### WHAT NEEDS TO BE DONE:
Retype the data below line for line without changing anything, and leave the pictures out of your copy.

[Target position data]

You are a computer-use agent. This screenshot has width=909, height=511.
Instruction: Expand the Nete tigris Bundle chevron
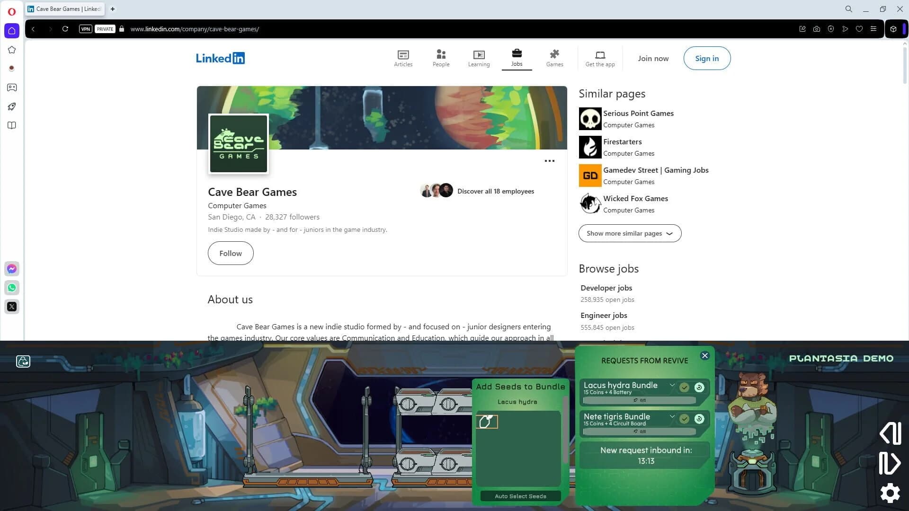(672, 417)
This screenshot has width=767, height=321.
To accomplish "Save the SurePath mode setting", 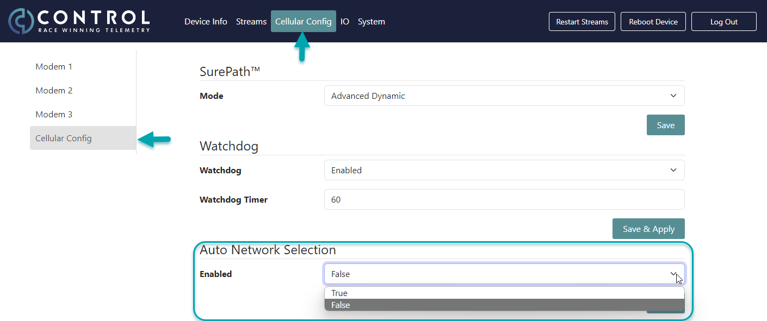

### FULL SOLUTION:
You are a computer-use agent. This screenshot has width=909, height=511.
Instruction: Expand the Nete tigris Bundle chevron
(672, 417)
This screenshot has width=767, height=321.
To accomplish "Save the SurePath mode setting", 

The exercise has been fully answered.